The prototype I-SiC-HFT underwent waveform response testing with sinusoidal and square-wave excitations at various frequencies from 50 to 150 kHz. The waveforms of the prototype HF transformer as a separate component and the complete prototype as a system show no distortion for sinusoidal excitation. However, their square-wave waveform responses have some high and narrow voltage spikes that are due to the hard switching of the FB circuitry and small leakage inductance and parasitic capacitance of the HF transformer. Apart from the voltage spikes, the input and output voltages of the prototype I-SiC-HFT are in the correct temporal alignment. Figure 19 and Figure 20 show the waveform responses for excitations of both the prototype HF transformer and the prototype I-SiC-HFT, respectively.

4.3.3. PSIM Power Converter Simulation Results

The PSIM simulation running at the full-load conditions was based on the measured parameters of the prototype I-SiC-HFT, and the data from the datasheets of the Transphorm inverter TDINV3000W050-KIT and SiC Schottky diode S3D06065. Figure 21 and Figure 22 show the simulation circuit diagram and the simulation results respectively. The key simulated results are summarized in

Table 11. Simulation results of the hard-switching DC–DC converter.

Parameter	DC Source	Transformer Primary Side	Transformer Secondary Side	DC Output	Transformer Efficiency	Prototype I-SiC-HFT Efficiency	Overall Efficiency
Voltage	375 V	370.9 V	439.1 V	432.47 V	99.57%	93.62%	90.11%
Current	4.10 A	3.99 A	3.356 A	3.2035 A
Power	1537.5 W	1479.891 W	1473.6196 W	1385.4176 W

. The prototype transformer as a separate component, the prototype SiC-Schottky-diode-integrated HF AC–DC converter, and the whole system achieved efficiencies of 99.57%, 93.62%, and 90.11%, respectively, for hard switching under full-load conditions.

5. Conclusions

This paper presented a novel structure of an integrated SiC-device within an HF transformer for the PSFB converter, LLC resonant converter, bidirectional PSFB converter, and bidirectional CLLC resonant converter.
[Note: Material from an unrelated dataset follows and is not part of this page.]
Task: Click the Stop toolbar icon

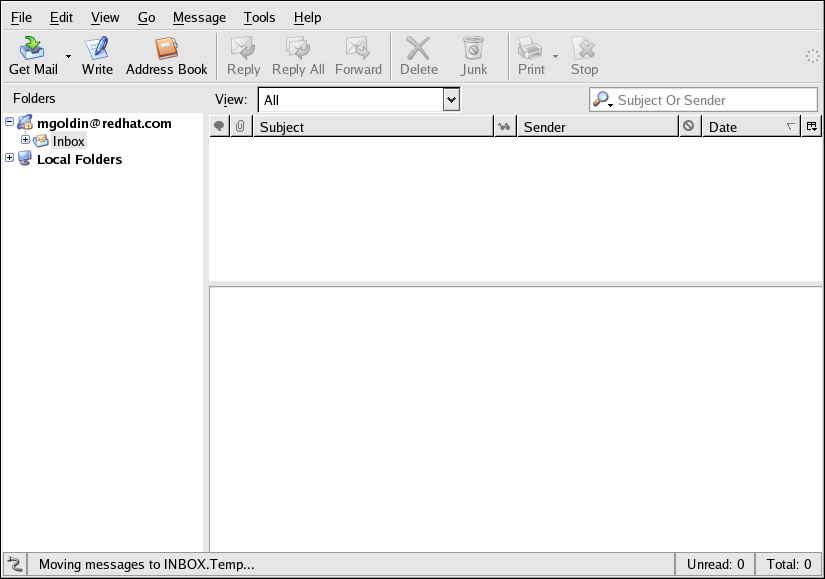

The design considerations and method of I-SiC-HFT were proposed for determining the HF magnetic structure using distributed ferrite cores and optimising the central space and thermal management for SiC semiconductor devices including SiC MOSFETs, Schottky diodes, and MOSFET modules. This highly compact I-SiC-HFT can achieve volume reduction with high power density and efficiency greater than 98%. The thermal management of SiC devices within I-SiC-HFTs and using the proposed heatsink structure was presented.
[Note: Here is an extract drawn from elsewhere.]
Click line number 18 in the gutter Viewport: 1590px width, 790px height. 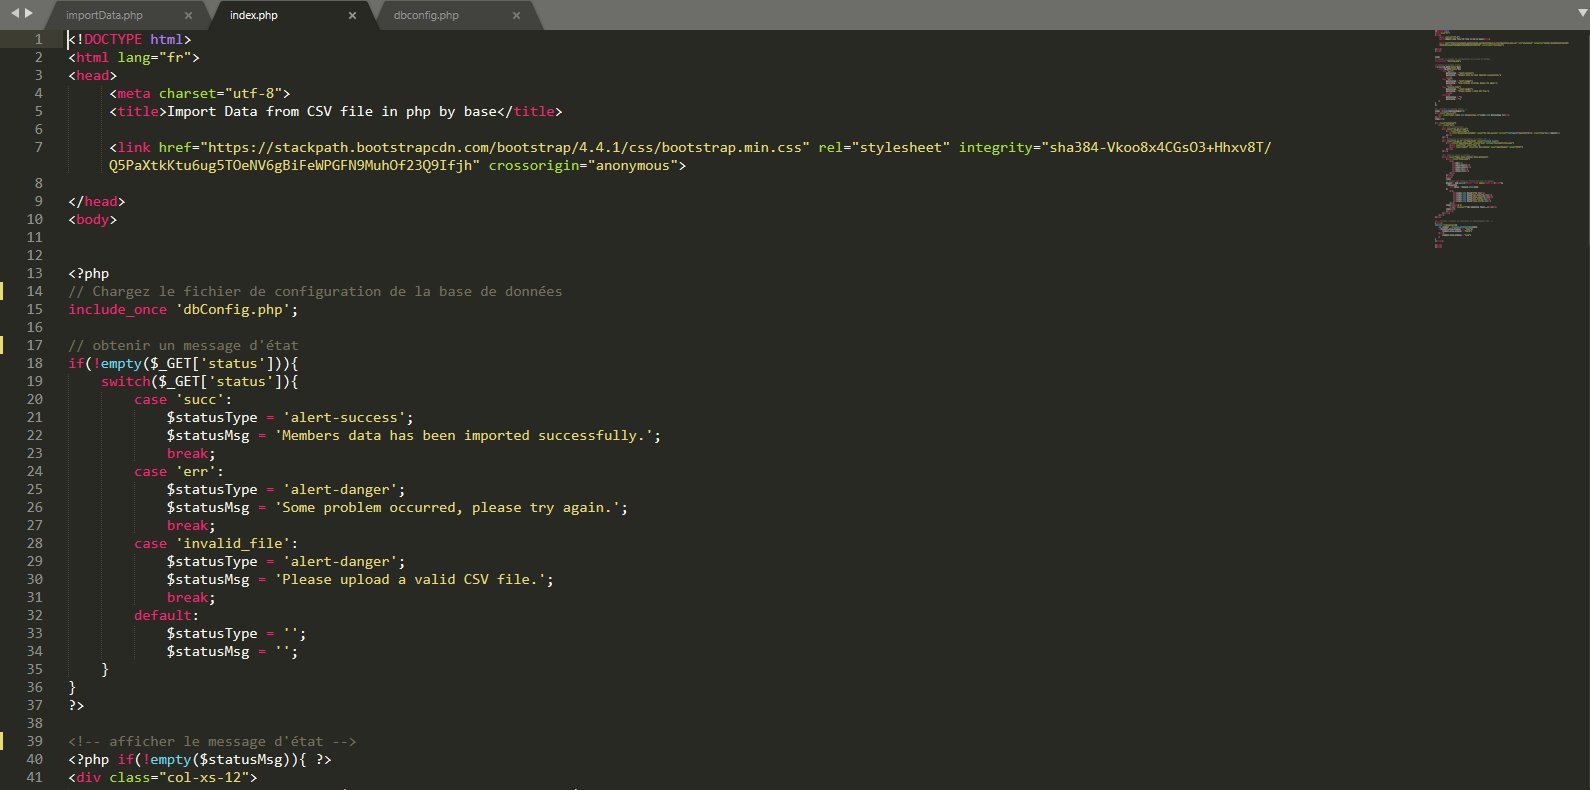pos(35,363)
The wide power ranges, from 1 kW to 300 kW at the switching frequency and from 50 kHz to 300 kHz for a single module, can be achieved by using the same design methodology. Finally, a small-scale 1.5kW prototype I-SiC-HFT with a power density of 6 kW/L was used to demonstrate the basic structure and to verify the concept through the FEM-based electromagnetic simulation and experiments. The proposed HF transformer does not cause any inductive EMI issue for the SiC devices because the leakage inductance in the air is negligible based on the COMSOL simulation results. The experimental results from the prototype I-SiC-HFT prove that the integration of SiC Schottky diodes into the HF transformer produces a fully functional isolated HF AC–DC power converter with reduced size because there is no need for an AC–DC conversion circuit outside the transformer package. In addition, the DC–DC test system for the prototype I-SiC-HFT will have much higher efficiency with soft-switching techniques.